III) A emancipação da mulher
O novo papel que a mulher vai ocupar na sociedade é bem exemplo das alterações verificadas. Nos “Loucos Anos 20”, fruto da euforia do pós-guerra (procura de prazer e evasão – anos de recuperação económica, confiança no futuro, desejo de esquecer o horror da guerra), as jovens sobem as saias até ao tornozelo, cortam o cabelo à rapaz, e desafiam as convenções sociais (vida nocturna). No entanto, este foi apenas o lado escandaloso do nascente feminismo (luta levada a cabo pelas mulheres com vista a obter a igualdade de direitos para ambos os sexos) ou da emancipação da mulher.
Este movimento, iniciado nos finais do século XIX, começa por reivindicar certos direitos das mulheres casadas: propriedade dos bens, tutela dos filhos, acesso à educação e a uma carreira profissional, num esforço de tirar a mulher da posição secundária e subalterna que a obrigavam a ter na sociedade burguesa. Já no século XIX, a mulher lutava pelo direito ao voto – Sufragistas (defensoras do alargamento do voto às mulheres / sufrágio universal). Estas destacavam-se através de acções como manifestações e greves de fome.
Em Portugal, em 1909, surge a Liga Republicana das Mulheres Portuguesas e, em 1911, a Associação de Propaganda Feminina com os mesmos objectivos, salientando-se nomes como Ana Castro Osório e Carolina Beatriz Ângelo, entre outras.

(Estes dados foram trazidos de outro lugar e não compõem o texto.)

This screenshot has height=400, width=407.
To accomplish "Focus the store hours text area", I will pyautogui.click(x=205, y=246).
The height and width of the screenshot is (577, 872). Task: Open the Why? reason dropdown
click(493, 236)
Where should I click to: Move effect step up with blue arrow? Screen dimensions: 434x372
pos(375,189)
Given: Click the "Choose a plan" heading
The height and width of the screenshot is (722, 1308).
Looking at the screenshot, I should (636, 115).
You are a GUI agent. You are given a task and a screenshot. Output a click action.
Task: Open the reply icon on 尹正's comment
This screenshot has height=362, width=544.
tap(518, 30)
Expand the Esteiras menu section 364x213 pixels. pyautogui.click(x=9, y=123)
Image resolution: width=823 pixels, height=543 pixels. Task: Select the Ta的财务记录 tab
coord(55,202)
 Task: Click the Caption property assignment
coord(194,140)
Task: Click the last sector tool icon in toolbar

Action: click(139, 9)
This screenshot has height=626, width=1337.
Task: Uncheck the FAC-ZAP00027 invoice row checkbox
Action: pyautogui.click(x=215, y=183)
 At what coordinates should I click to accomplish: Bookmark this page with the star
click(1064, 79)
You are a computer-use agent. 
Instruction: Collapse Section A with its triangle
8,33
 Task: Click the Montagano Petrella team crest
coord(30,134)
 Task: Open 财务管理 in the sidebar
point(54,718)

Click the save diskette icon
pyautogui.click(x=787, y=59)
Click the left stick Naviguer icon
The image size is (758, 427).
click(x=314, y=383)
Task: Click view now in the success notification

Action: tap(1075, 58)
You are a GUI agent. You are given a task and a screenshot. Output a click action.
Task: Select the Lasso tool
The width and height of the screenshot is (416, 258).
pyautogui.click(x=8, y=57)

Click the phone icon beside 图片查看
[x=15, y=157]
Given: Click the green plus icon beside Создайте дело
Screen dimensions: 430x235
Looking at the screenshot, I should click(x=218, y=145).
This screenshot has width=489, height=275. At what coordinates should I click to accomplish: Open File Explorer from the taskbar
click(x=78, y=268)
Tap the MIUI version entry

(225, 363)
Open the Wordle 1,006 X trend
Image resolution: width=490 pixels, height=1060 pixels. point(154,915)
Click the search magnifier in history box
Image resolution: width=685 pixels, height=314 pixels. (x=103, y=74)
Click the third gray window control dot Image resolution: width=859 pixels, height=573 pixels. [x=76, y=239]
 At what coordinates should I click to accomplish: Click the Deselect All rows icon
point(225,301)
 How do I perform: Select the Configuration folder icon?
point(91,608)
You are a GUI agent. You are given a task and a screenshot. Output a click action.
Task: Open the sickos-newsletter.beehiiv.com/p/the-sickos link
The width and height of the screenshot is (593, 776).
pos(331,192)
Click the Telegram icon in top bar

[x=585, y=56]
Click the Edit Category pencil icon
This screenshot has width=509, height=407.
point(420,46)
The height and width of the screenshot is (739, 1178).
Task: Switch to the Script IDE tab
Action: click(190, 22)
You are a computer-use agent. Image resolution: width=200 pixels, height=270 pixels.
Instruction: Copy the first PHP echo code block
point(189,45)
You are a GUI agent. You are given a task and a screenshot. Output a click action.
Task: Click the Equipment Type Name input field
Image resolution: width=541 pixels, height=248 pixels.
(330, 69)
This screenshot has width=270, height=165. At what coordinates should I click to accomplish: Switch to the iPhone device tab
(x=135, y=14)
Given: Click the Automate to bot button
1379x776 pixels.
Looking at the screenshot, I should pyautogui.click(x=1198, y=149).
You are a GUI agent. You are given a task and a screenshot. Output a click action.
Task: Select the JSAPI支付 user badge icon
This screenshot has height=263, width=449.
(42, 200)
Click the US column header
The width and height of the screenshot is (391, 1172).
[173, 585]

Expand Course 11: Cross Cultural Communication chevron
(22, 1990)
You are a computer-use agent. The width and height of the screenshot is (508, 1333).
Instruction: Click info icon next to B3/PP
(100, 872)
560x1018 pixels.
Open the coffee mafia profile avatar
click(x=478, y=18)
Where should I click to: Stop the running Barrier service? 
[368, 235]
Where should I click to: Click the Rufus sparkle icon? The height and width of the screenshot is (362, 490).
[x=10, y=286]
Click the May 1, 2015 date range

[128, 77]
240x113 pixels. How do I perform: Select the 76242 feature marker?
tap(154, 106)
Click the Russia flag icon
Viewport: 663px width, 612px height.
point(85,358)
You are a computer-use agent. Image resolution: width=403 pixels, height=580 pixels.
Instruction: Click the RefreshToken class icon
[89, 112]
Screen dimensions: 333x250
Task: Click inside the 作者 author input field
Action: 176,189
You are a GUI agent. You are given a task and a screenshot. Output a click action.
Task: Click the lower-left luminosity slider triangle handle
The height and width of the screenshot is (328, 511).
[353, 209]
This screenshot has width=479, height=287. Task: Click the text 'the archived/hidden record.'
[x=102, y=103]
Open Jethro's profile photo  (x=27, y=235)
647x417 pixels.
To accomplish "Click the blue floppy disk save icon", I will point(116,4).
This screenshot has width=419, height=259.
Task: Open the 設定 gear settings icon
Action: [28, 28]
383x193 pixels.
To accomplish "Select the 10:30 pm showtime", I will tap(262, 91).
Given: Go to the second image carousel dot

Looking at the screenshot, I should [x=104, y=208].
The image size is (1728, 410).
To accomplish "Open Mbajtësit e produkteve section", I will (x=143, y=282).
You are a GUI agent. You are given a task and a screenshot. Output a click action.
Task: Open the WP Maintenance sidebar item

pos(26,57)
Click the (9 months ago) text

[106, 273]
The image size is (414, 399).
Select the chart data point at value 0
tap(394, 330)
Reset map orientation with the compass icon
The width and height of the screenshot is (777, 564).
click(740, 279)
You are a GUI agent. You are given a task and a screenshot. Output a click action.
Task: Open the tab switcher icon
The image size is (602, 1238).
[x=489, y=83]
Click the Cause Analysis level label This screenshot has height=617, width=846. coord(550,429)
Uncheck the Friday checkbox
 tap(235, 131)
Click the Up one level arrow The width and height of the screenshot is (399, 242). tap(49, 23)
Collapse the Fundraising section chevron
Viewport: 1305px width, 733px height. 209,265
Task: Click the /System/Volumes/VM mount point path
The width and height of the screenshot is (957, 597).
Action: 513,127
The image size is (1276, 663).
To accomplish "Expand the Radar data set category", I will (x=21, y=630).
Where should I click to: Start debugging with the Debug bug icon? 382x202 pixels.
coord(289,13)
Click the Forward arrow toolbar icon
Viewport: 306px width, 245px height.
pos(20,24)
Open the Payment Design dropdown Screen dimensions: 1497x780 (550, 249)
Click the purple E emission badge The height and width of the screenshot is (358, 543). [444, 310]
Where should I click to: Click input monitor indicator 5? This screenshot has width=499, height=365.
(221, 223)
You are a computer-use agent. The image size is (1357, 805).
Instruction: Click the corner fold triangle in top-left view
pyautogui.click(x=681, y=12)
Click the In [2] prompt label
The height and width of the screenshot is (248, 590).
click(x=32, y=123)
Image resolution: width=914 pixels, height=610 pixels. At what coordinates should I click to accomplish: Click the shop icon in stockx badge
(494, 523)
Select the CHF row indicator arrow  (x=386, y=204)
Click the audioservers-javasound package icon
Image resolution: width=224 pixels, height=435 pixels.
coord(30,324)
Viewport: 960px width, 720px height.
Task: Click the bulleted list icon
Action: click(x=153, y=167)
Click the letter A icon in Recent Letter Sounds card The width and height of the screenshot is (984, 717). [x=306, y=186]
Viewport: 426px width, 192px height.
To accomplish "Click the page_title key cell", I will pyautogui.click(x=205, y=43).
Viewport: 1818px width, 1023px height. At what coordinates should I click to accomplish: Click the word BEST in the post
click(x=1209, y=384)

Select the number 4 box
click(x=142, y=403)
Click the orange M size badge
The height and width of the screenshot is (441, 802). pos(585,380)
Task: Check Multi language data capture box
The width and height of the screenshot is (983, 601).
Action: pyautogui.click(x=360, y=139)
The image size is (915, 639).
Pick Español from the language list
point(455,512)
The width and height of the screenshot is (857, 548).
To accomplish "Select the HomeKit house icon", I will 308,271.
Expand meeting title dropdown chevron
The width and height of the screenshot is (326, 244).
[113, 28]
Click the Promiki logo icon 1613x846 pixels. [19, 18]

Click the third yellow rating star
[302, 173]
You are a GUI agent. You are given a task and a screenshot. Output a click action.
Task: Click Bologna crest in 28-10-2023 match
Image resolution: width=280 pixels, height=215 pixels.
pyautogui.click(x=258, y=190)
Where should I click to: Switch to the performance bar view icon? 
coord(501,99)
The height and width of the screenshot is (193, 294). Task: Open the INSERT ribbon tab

As feministas utilizaram várias formas de chamar a atenção (moda, vestuário, cabelo, substituição do espartilho pelo soutien, etc.). Tudo o que significasse uma libertação da mulher em relação aos preceitos tradicionais. Inicialmente, alvo de escárnio e censura, após a 1ª Guerra, as mulheres rapidamente conquistaram as suas reivindicações. Para este facto, muito terá contribuído a força das mulheres e sua adaptação às circunstâncias trazidas pelo conflito mundial, pois estas tinham conseguido substituir o homem em praticamente todas as tarefas. Valorizando as pretensões das mulheres e dando-lhes autoconfiança. Assim, ao terminar o conflito, na maioria dos países, tinham já conseguido tudo aquilo porque haviam lutado antes.
Entre as principais conquistas dos movimentos feministas na final dos anos 20 destaca-se o reconhecimento às mulheres, em muitos países: do direito a votar e exercer funções políticas; pleno acesso aos cargos públicos; igualdade no quadro familiar e no trabalho; o convívio social e frequência dos espaços públicos e todas as conquistas na forma de vestir e apresentar.
É uma emancipação limitada a áreas sociais restritas, no entanto é um passo importante para o caminho que as mulheres terão de percorrer. Nas décadas seguintes verifica-se um certo retrocesso, com a mulher a voltar aos seus papeis mais tradicionais (esposa, mãe, dona de casa), para só nos anos 60 se começar a verificar uma mudança radical, muito por culpa da revolução sexual trazida pela pílula contraceptiva – uma invenção libertadora.
Embora ainda hoje existam algumas resistências, sobretudo na prática, à consignada igualdade da mulher.